Heródoto Barbeiro: E onde está essa contradição que é inerente ao próprio sistema capitalista?
Manuel Castells: É inerente a contradição, não entre capital e trabalho, e sim, entre forma de apropriação de valor e experiência humana. A contradição fundamental não é que um patrão tire dinheiro de um trabalhador, mas que toda nossa vida seja organizada com base nas diferentes taxas de financiamento em um mercado financeiro global.

Luiz Weis: Mas, dada a crescente desigualdade entre esses dois atores sociais básicos, o capital, não o trabalho, mas a sociedade.
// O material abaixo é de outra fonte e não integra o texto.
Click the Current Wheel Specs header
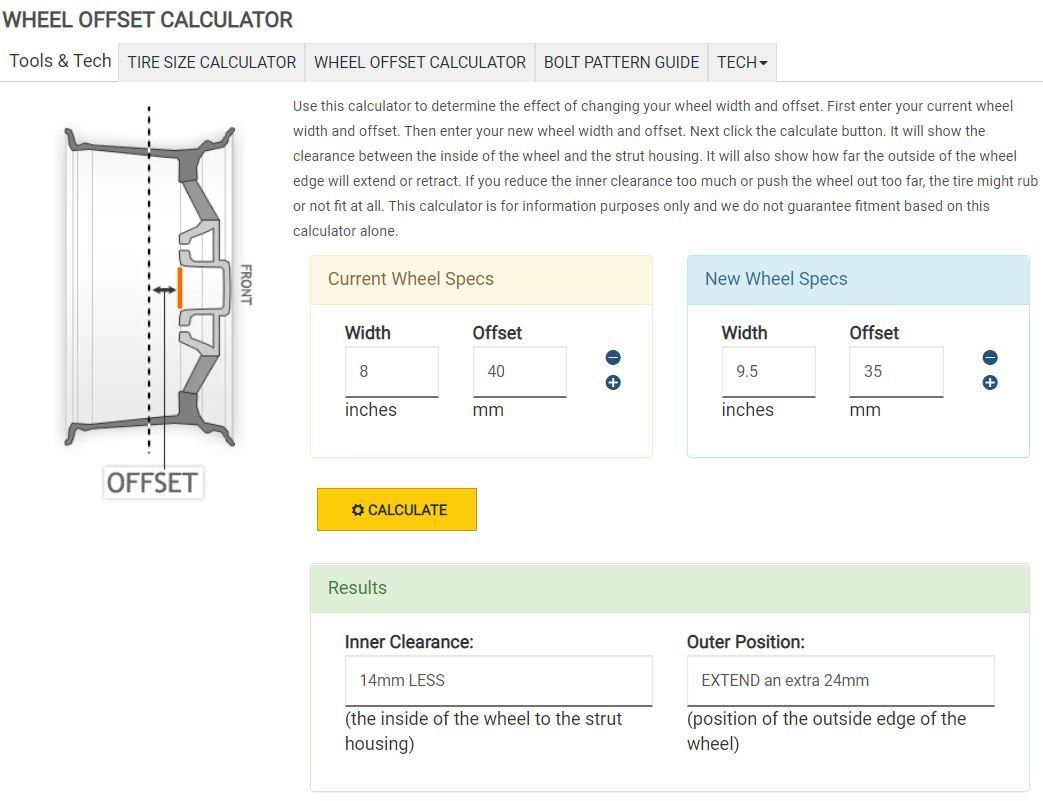This screenshot has height=801, width=1043. pos(410,279)
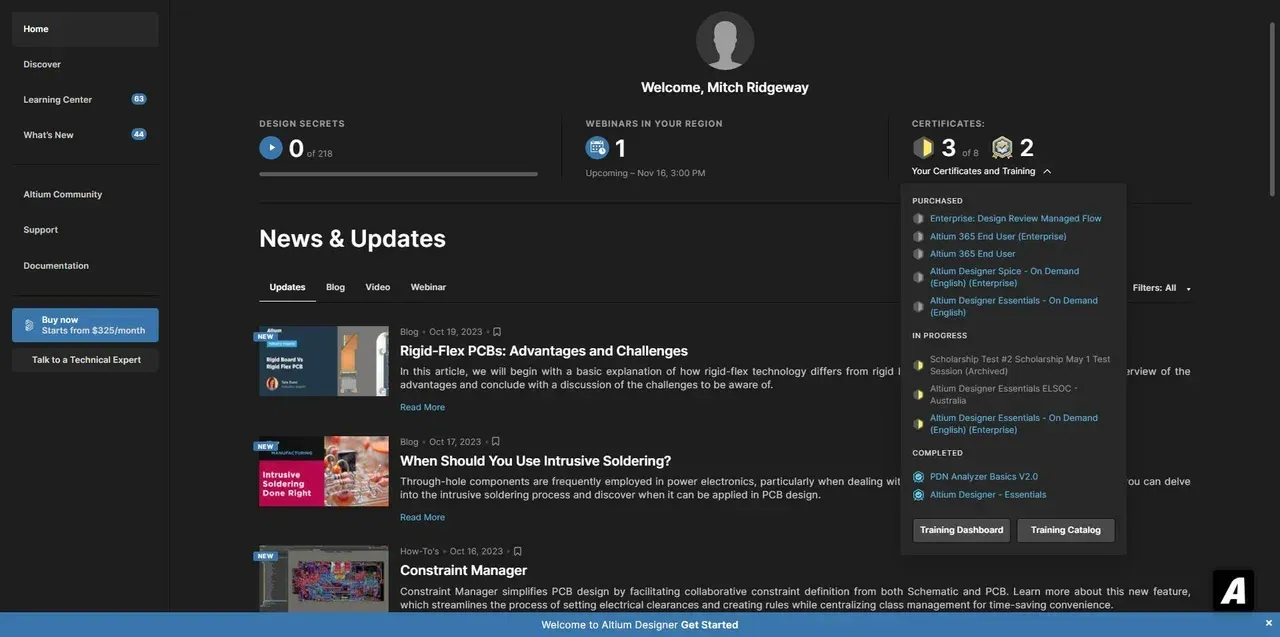The height and width of the screenshot is (637, 1280).
Task: Bookmark the Constraint Manager article
Action: click(x=517, y=552)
O cenário de uma globalização, de um capitalismo informacional com face humana é uma quimera, é uma utopia?

Gildo Marçal Brandão: É uma sociedade matriz.

Manuel Castells: Não, porque existem projetos políticos que tentam negociar, que tentam reconstruir. Poucos, mas existem. Creio que onde há dominação, há resistência, e onde há exploração, há capacidade de reorganização da sociedade. Essa é a história humana e temos que ver como se desenvolve, nos próximos anos.
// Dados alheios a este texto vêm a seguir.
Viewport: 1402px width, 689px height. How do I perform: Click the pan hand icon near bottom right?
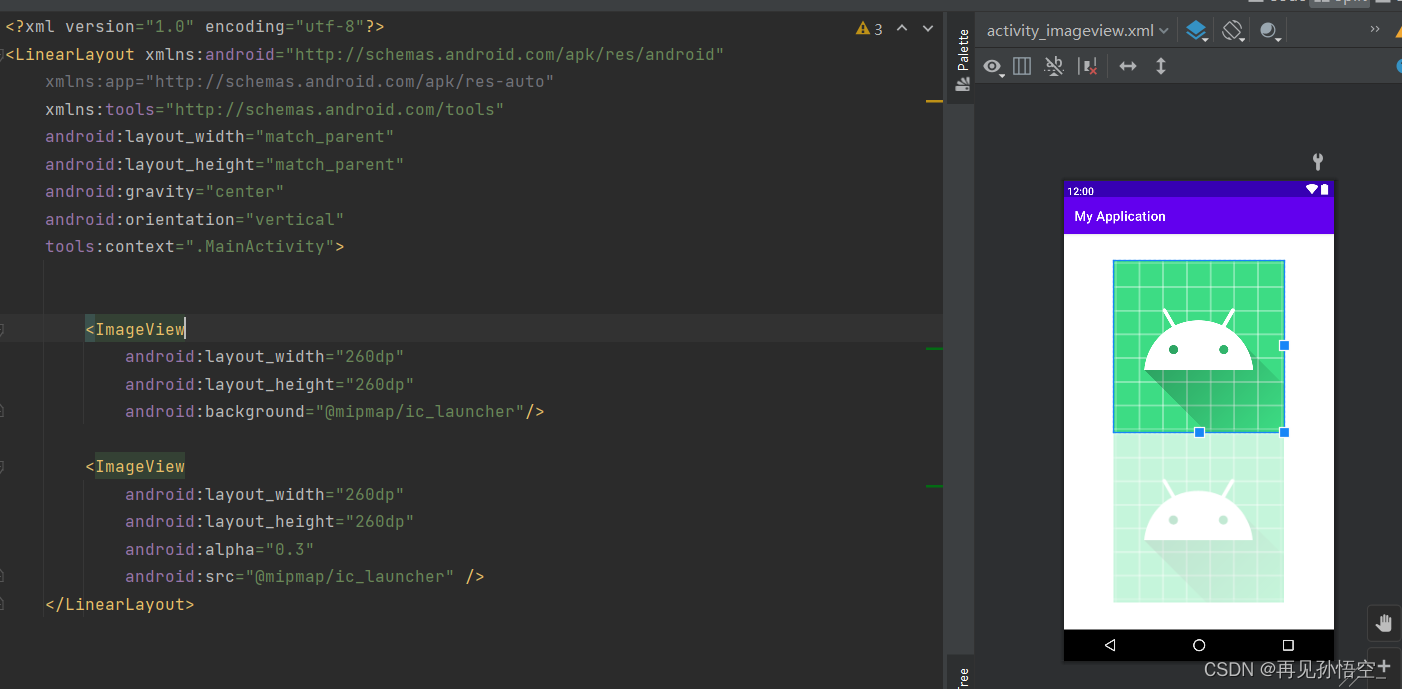pos(1384,622)
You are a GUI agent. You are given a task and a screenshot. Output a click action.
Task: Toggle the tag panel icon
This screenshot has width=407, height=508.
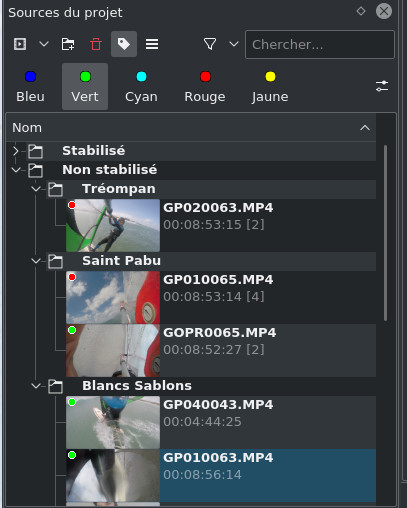point(124,44)

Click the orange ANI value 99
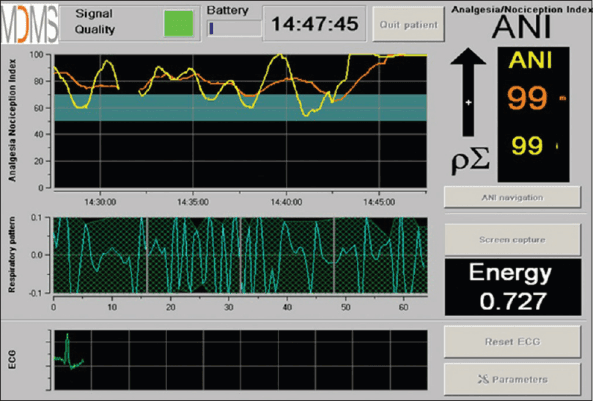[x=527, y=98]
Luiz Weis: Sim, mas a resistência que existe hoje é uma resistência medievalista, uma recusa ao capitalismo liminar.

Manuel Castells: Não só. O movimento ecológico não é medievalista, o movimento feminista não é medievalista e as tentativas de articulação entre política do Estado e política de informação, como na Finlândia e em alguns países da América Latina, de alguma forma, tampouco são medievalistas. Há embriões, mas não sabemos quais serão seus resultados, porque a História não se escreve de antemão. A História se vive, se faz e, depois, chegamos nós, os sociólogos, e a interpretamos.

Heródoto Barbeiro: Doutor Castells, nós queremos, então, agradecer sua gentileza, sua participação conosco. Muito obrigado pela participação, pelo debate com nossos convidados. Nós queremos também agradecer a todos que participaram conosco nesse programa Roda Viva.